Was wäre also zu tun? Laut der Ministerin Julia Klöckner ist sowieso der/die Verbraucher*in an der Misere schuld. Die Menschen geben, laut ihrer Meinung, zu wenig Geld für gute Nahrungsmittel aus. Blöderweise hat sie selbst neulich mit Sternekoch Johann Lafer medienwirksam Billigfleisch für Bild-TV gekocht. Anstatt ständig auf Freiwilligkeit zu beharren und sich von Lobbyisten hofieren zu lassen, könnte Frau Klöckner verbindliche gesetzliche Standards in der Nahrungsmittelherstellung festlegen. Anstatt sich über die Grünen mit ihrem Veggie-Day in Kantinen lustig zu machen, wäre Bildungsoffensive in Sachen Ernährung gut, aber bitte ohne Nestlé und Co. Ein persönliches Überdenken des Fleischkonsums wäre eine Möglichkeit. Ein direkter Boykott der betroffenen Schlachthöfe durch die Bevölkerung, mit dem Ziel die Bedingungen der Arbeiter*innen zu verbessern, ist auch eine Überlegung wert.
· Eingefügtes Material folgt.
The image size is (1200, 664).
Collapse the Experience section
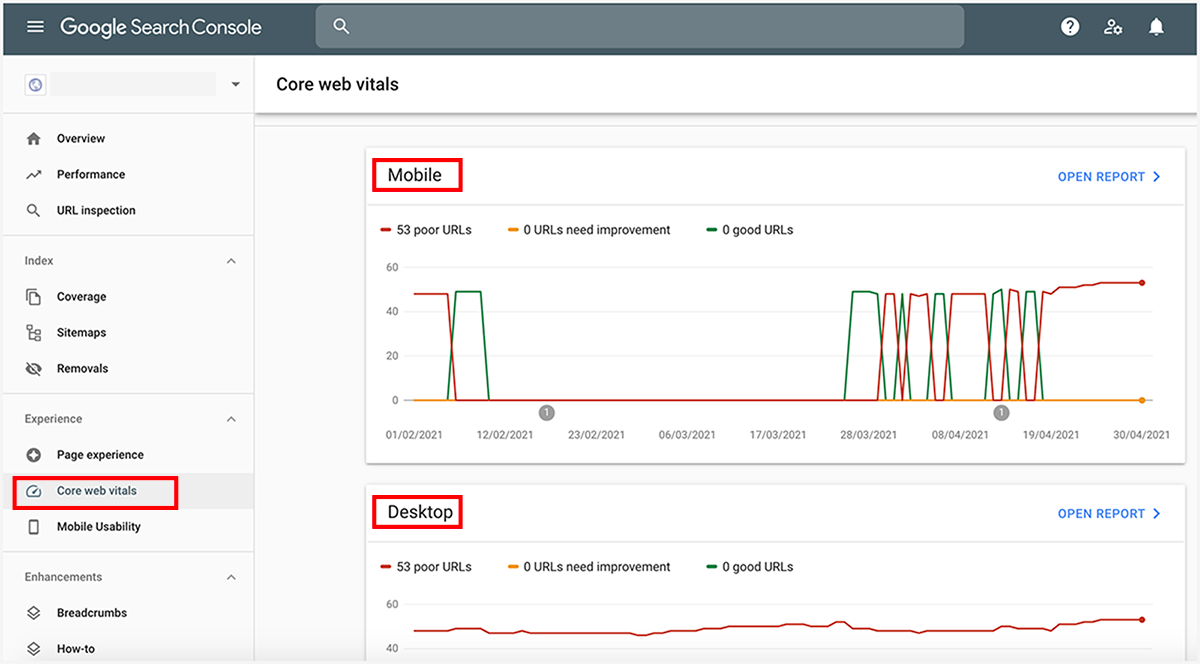coord(231,418)
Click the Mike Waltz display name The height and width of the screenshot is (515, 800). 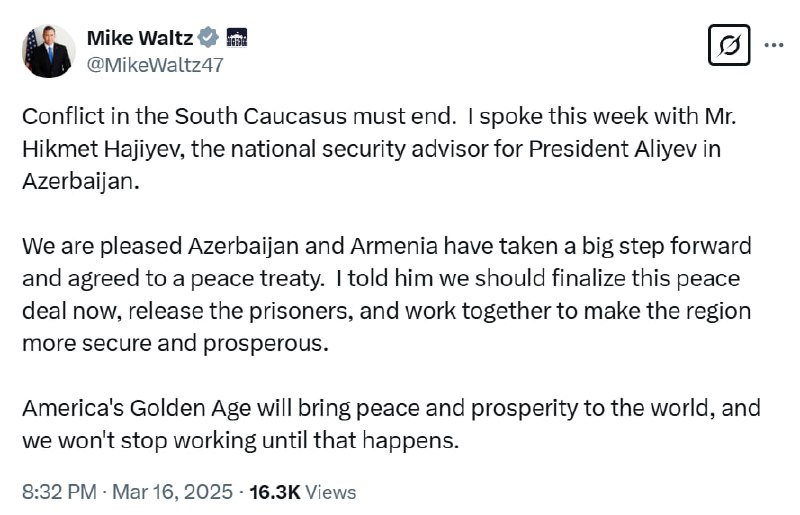(140, 38)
Die Politik, allen voran Arbeitsminister Hubertus Heil von der SPD, solltes das Versprechen einhalten und in dieser Branche aufräumen. Unter gar keinen Umständen, sollten sich von den Vertretern der Fleischwirtschaft erpressen lassen, wenn diese nach seinen Vorhaben (Verbot von Werksverträgen, strengere Kontrollen, etc), drohen den Standort Deutschland zu verlassen.
Generell müssten die Kontrollen über Hygiene und Arbeitsbedingungen über die Arbeiter der Schlachthöfe selbst laufen. Arbeiter, die bis zu den Gesetzesänderungen im Jahr 2021 einen Werkvertrag haben, müssen behandelt werden, wie Mitarbeiter mit Tarifvertrag. Auch danach darf es keinen Unterschied geben, zwischen Festangestellten, Leiharbeiter*innen und Saisonarbeiter*innen. Sie brauchen alle das Recht auf einen anständigen Tarifvertrag, Selbstverwaltung sowie arbeitsrechtliche Kontrollinstanzen, wie z. B. einen Betriebsrat.